Items excerpted from a collection

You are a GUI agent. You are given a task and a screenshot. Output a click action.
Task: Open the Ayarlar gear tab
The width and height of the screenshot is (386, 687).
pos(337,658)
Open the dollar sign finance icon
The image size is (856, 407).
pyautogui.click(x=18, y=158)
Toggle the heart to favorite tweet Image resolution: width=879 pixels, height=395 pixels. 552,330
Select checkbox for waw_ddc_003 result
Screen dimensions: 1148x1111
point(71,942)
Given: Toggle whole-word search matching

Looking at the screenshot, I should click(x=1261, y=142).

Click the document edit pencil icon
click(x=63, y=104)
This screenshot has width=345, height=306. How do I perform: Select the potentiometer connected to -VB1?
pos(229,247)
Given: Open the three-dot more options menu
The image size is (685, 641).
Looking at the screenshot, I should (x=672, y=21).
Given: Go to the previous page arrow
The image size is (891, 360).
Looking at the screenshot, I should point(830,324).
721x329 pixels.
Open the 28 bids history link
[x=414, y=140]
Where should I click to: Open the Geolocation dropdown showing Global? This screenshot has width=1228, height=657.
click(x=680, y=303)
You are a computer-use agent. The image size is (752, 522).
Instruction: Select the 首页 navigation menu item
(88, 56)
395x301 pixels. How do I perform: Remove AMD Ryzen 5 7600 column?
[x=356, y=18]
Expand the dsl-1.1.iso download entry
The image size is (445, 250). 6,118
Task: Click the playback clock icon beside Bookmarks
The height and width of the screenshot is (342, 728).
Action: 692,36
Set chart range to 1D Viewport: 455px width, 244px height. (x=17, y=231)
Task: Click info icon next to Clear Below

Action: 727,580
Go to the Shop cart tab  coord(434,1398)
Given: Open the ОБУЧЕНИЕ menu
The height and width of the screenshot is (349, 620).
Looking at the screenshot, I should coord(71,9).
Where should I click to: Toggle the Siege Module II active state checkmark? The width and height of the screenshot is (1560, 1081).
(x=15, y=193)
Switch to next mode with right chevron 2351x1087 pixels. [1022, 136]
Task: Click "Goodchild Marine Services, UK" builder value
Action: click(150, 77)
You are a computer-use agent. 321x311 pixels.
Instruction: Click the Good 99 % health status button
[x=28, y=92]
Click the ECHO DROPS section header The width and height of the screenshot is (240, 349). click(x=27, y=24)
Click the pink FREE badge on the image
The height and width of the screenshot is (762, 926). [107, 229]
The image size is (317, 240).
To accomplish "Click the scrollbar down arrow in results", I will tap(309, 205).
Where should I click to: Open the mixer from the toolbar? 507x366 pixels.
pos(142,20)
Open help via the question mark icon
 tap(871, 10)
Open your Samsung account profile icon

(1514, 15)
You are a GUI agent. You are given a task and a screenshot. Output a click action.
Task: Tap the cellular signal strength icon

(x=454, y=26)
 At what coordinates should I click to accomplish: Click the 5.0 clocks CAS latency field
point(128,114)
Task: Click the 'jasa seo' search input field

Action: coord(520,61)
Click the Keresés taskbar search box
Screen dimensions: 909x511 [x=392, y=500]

GOAL OF THE EXERCISE:
Reproduce all of the items above, substituting "Which location should I click to" for "Where should I click to" at every occurrence and leaving everything else unchanged.

WRITTEN REPLY:
You are a GUI agent. You are given a task and a screenshot. Output a click action.
Task: Open the Ayarlar gear tab
The width and height of the screenshot is (386, 687).
pos(337,658)
Open the dollar sign finance icon
The image size is (856, 407).
pyautogui.click(x=18, y=158)
Toggle the heart to favorite tweet Image resolution: width=879 pixels, height=395 pixels. 552,330
Select checkbox for waw_ddc_003 result
Screen dimensions: 1148x1111
point(71,942)
Given: Toggle whole-word search matching

Looking at the screenshot, I should click(x=1261, y=142).

Click the document edit pencil icon
click(x=63, y=104)
This screenshot has width=345, height=306. How do I perform: Select the potentiometer connected to -VB1?
pos(229,247)
Given: Open the three-dot more options menu
The image size is (685, 641).
Looking at the screenshot, I should (x=672, y=21).
Given: Go to the previous page arrow
The image size is (891, 360).
Looking at the screenshot, I should point(830,324).
721x329 pixels.
Open the 28 bids history link
[x=414, y=140]
Which location should I click to: Open the Geolocation dropdown showing Global? This screenshot has width=1228, height=657.
click(x=680, y=303)
You are a computer-use agent. The image size is (752, 522).
Instruction: Select the 首页 navigation menu item
(88, 56)
395x301 pixels. How do I perform: Remove AMD Ryzen 5 7600 column?
[x=356, y=18]
Expand the dsl-1.1.iso download entry
The image size is (445, 250). 6,118
Task: Click the playback clock icon beside Bookmarks
The height and width of the screenshot is (342, 728).
Action: 692,36
Set chart range to 1D Viewport: 455px width, 244px height. (x=17, y=231)
Task: Click info icon next to Clear Below

Action: 727,580
Go to the Shop cart tab  coord(434,1398)
Given: Open the ОБУЧЕНИЕ menu
The height and width of the screenshot is (349, 620).
Looking at the screenshot, I should coord(71,9).
Which location should I click to: Toggle the Siege Module II active state checkmark? The width and height of the screenshot is (1560, 1081).
(x=15, y=193)
Switch to next mode with right chevron 2351x1087 pixels. [1022, 136]
Task: Click "Goodchild Marine Services, UK" builder value
Action: click(150, 77)
You are a computer-use agent. 321x311 pixels.
Instruction: Click the Good 99 % health status button
[x=28, y=92]
Click the ECHO DROPS section header The width and height of the screenshot is (240, 349). click(x=27, y=24)
Click the pink FREE badge on the image
The height and width of the screenshot is (762, 926). [107, 229]
The image size is (317, 240).
To accomplish "Click the scrollbar down arrow in results", I will tap(309, 205).
Which location should I click to: Open the mixer from the toolbar? 507x366 pixels.
pos(142,20)
Open help via the question mark icon
 tap(871, 10)
Open your Samsung account profile icon

(1514, 15)
You are a GUI agent. You are given a task and a screenshot. Output a click action.
Task: Tap the cellular signal strength icon

(x=454, y=26)
 At what coordinates should I click to accomplish: Click the 5.0 clocks CAS latency field
point(128,114)
Task: Click the 'jasa seo' search input field

Action: coord(520,61)
Click the Keresés taskbar search box
Screen dimensions: 909x511 [x=392, y=500]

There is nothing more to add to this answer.